Work task | Would you find each line in the entries below with the string "icon" and copy it?

Material for this task |
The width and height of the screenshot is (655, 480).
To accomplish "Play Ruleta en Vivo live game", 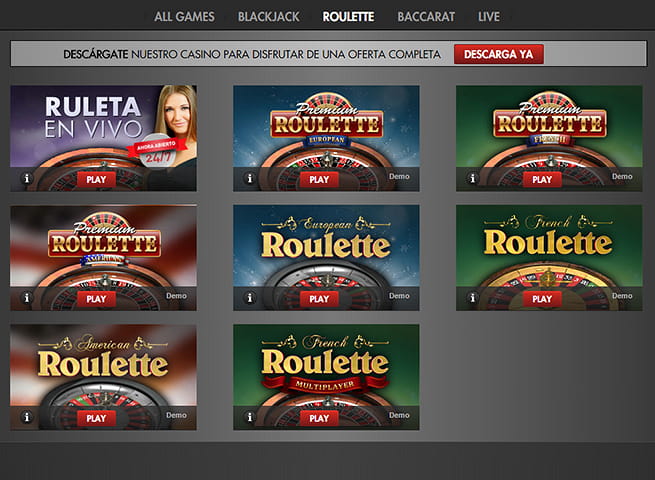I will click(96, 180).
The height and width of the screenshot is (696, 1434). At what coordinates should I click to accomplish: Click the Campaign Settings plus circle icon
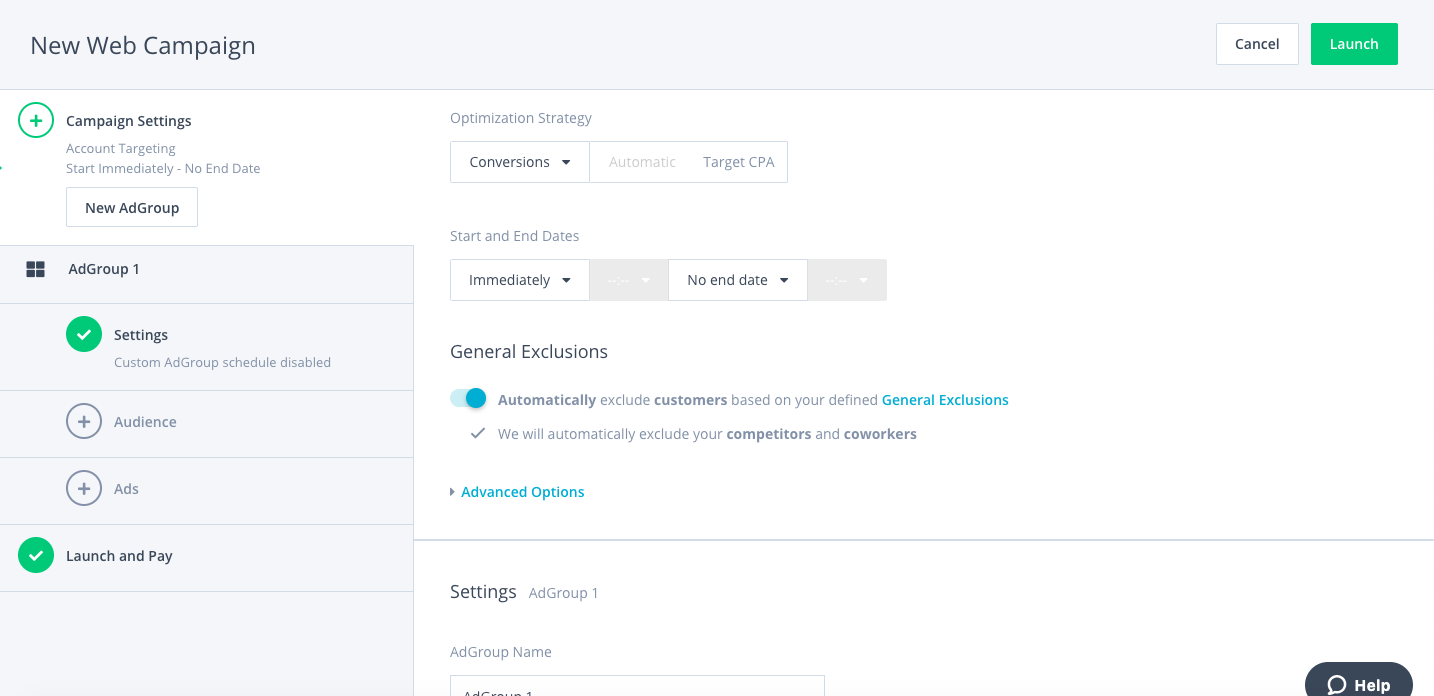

==

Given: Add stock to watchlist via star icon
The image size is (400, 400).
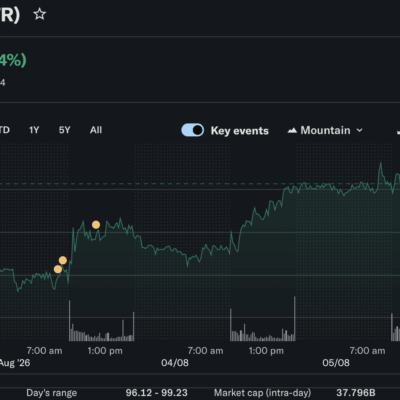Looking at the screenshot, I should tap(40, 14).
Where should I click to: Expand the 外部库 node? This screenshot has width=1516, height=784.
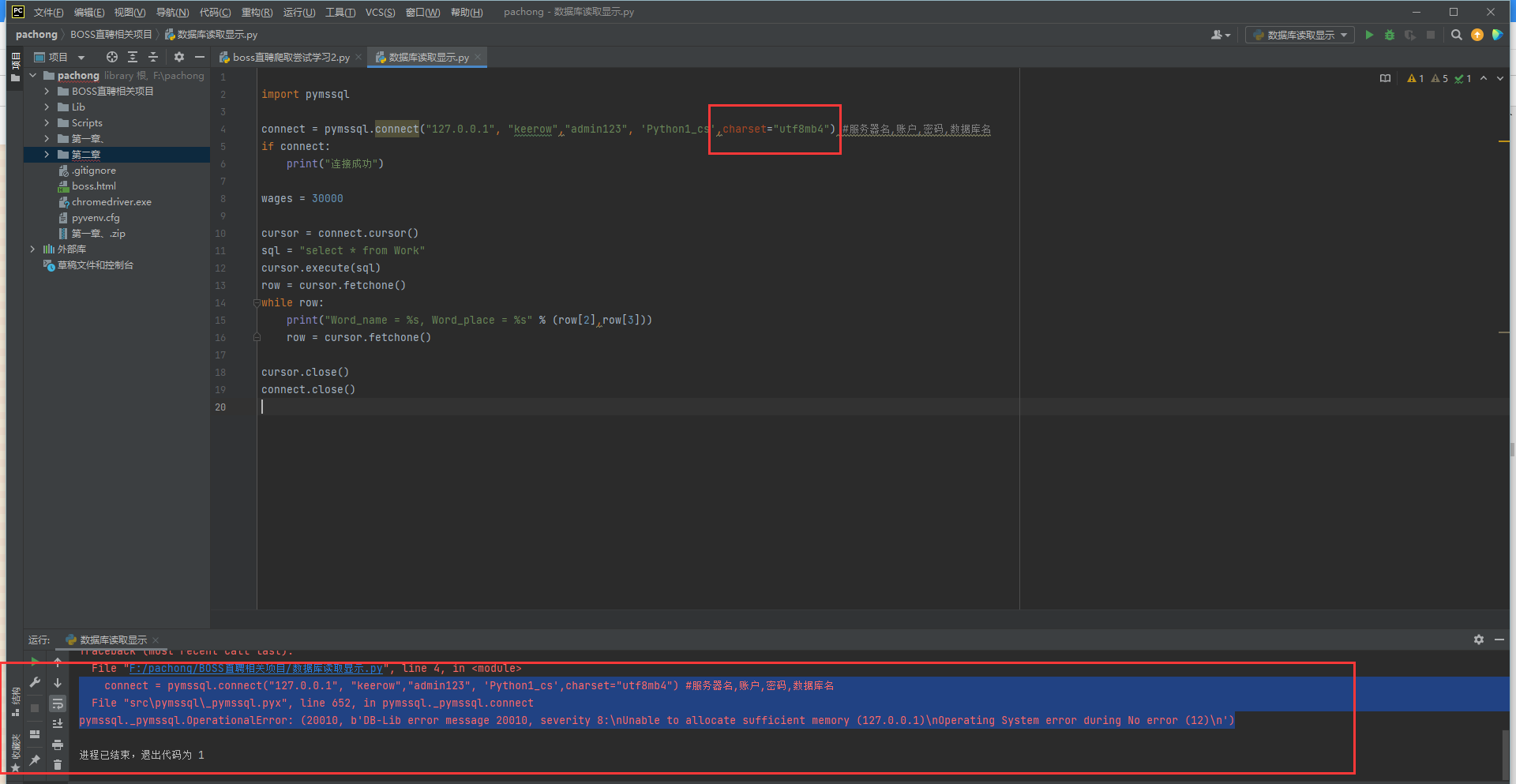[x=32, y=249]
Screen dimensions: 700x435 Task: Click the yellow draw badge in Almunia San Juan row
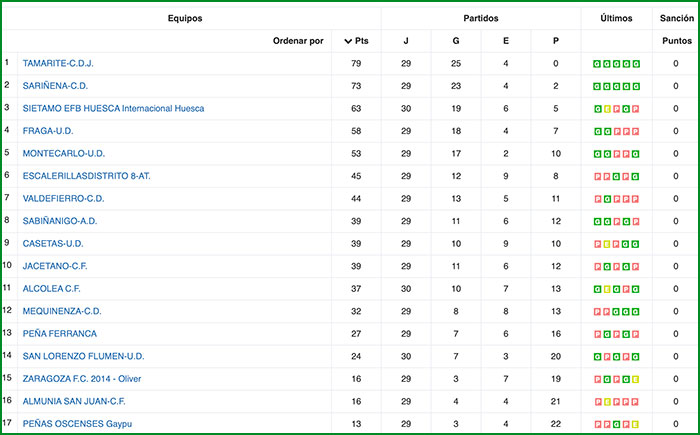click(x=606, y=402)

Answer to this problem |
The height and width of the screenshot is (696, 1434). At what coordinates should I click to accomplish: Click the Campaign Settings plus circle icon
Given: Add stock to watchlist via star icon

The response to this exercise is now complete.